### Written task 1
In the lab assignment text, by when is the written assignment due?
### Written task 2
Rewrite the passage of the lab assignment text that opens with the words containing "What to turn in and how to turn it in: For" and closes with "Friday, January 28.", changing "hard copy" to "printed copy".
### Written task 3
Extend the lab assignment text past its final sentence.

>> begin Text excerpt

Note that to make the modified words, you will have to "disassemble" the original word and put it back together with some changes. To do this, you will need to work with substrings of a string. Recall that if str is a variable of type String, then str.substring(0,n) is the substring consisting of the first n characters from the string, that is, the characters in positions 0 through n−1. And str.substring(n) is the substring consisting of the characters in position n through the end of the string.
Your program should let the user input words, one at a time, and it should spellcheck each of the words, as discussed here. For extra credit, when your program presents a list of alternative words to the user, it should not include any duplicates in the list, and the list should be in alphabetical order. The program should be nice to the user: Prompt for inputs, label the output, and format the output nicely. The program should break up its task into subroutines. And don't forget good style!
What to turn in and how to turn it in: To turn in your program, you should copy the program's project folder from your Eclipse workspace into the directory /classes/cs225/homework/zz9999, where you should replace "zz9999" with your own user name. It is not necessary to make a printout of your work. If you have any problems doing this, ask for help during the lab next Thursday.
Written Assignment: Analysis of the Spellcheck Algorithm
The writing assignment is to write an essay discussing the run-time analysis of the spellcheck algorithm that is used in the programming assignment. You should take into account all the operations that are performed by your program, including the calls to the contains method of the WordList class. You should note that contains operates in the dumbest possible way: It simply does a linear search through an array of words, looking for the word in question. (We will discuss linear search and alternatives to it in class.)
I don't want just a "Big-Oh" analysis. You should be as specific as you can about the run time. Discuss the run time in terms of the length of the word that is being spellchecked and the number of words in the list of correctly spelled words. You can try to give some formulas that involve these quantities, and some other constants, but the main thing is to be clear about how the run time depends on the length of the words and the size of the list
Note that while you should work on the programming assignment on your own, you are allowed to discuss this writing assignment with other students. You should, however, write your own essay.
What to turn in and how to turn it in: For written assignments like this one, you can either turn in a hard copy in class, or you can submit a file to the homework directory in /classes/cs225/homework. You can add the file to your Eclipse project if you want. The written assignment for this lab is due by the beginning of class next Friday, January 28.
If You've Already Used Eclipse
The rest of this lab is an introduction to using Eclipse. If you have already used Eclipse, you can start right in on the assignment. However, you might want to read through the next section for some pointers on using Eclipse. In particular, if you have never set up your Eclipse preferences, you should read the suggestions about preference settings. Also, you might want to create a new workspace for your CS225 projects. (If you have set Eclipse to automatically use some existing workspace, start up Eclipse then use the command "File" / "Switch Workspace" / "Other..." to enter a new workspace name.)

>> end Text excerpt
>> begin Collected data

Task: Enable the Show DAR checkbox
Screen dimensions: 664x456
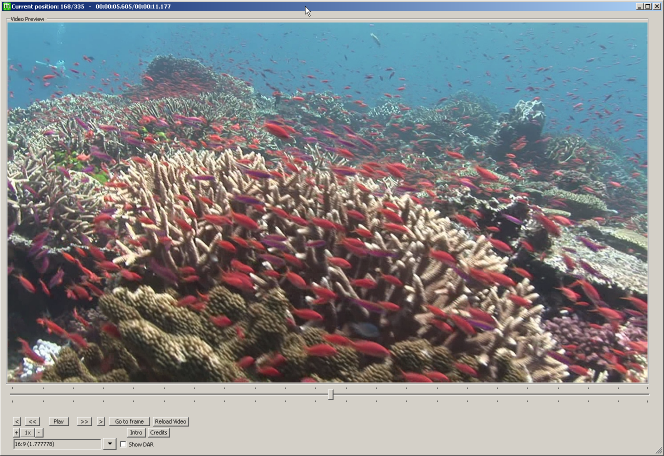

>> end Collected data

### Answer 1
By the beginning of class next Friday, January 28.

### Answer 2
What to turn in and how to turn it in: For written assignments like this one, you can either turn in a printed copy in class, or you can submit a file to the homework directory in /classes/cs225/homework. You can add the file to your Eclipse project if you want. The written assignment for this lab is due by the beginning of class next Friday, January 28.

### Answer 3
To start the programming assignment, create a new project named lab1 or lab1-cs225. Copy the files WordList.java and unsorted_words.txt from /classes/cs225 into the src folder in your new project. If you want to use TextIO.java for input, you should also copy that file from /classes/cs225 into your src folder; the alternative is to use the standard Scanner class, as discussed in Section 2.4.6. You should then create a new class to represent the program described in the first section of this lab.
Running Eclipse
The rest of this lab introduces you to the Eclipse IDE and gets you started on this lab's programming assignment. Note that Eclipse and IDEs in general are also discussed in Section 2.6 of the textbook. The most recent version of Eclipse is already installed on the Linux computers that you will use during the lab. You can access it in the "Programming" sub-menu of the application menu. You might want to add an "Eclipse" button to the panel at the top of the screen to make it easier to get to. To do that, simply drag the command from the application menu to the panel.
Although it is not required for the course, I encourage you to consider running Eclipse on your own computer as well. It is available for Linux, Windows, and Mac OS. You can download the most recent version of Eclipse from the Eclipse downloads page, http://eclipse.org. You should get the "Eclipse IDE for Java Developers". Note that you need to have Java on your computer before you install Eclipse. If you would like some help installing Java or Eclipse on your computer, ask for it.
Eclipse organizes your programming projects into "workspaces." Each workspace corresponds to a directory. These workspace directories hold all the files that are used by your projects, including Java source code files and compiled class files. You should let Eclipse have complete control over the workspace directories, and you should not directly change any files that are stored in them. It is possible to have as many workspaces as you want, but for this course, you will probably keep all of your projects in the same workspace. (In fact, you can keep all the programs that you ever write in one workspace, if you want.)
When Eclipse starts up for the first time, it asks you to select a workspace. (There is a box that you can check if you don't want to be asked to select a workspace each time you run Eclipse.) By default, the name of the workspace will be "workspace", but I usually change the default name. If you expect to devote a workspace to CS225 only, you might name it "workspace-cs225".
The first time that you use a workspace, its window will be filled with a "Welcome" screen. The icons on this screen link to a large amount of information about Eclipse. You can browse through this information some time, if you like, but for now, just close the "Welcome" screen by clicking the "×" next to the word "Welcome" near the top left corner of the window. If you want to get back to the "Welcome" screen, just select "Welcome" from the "Help" menu.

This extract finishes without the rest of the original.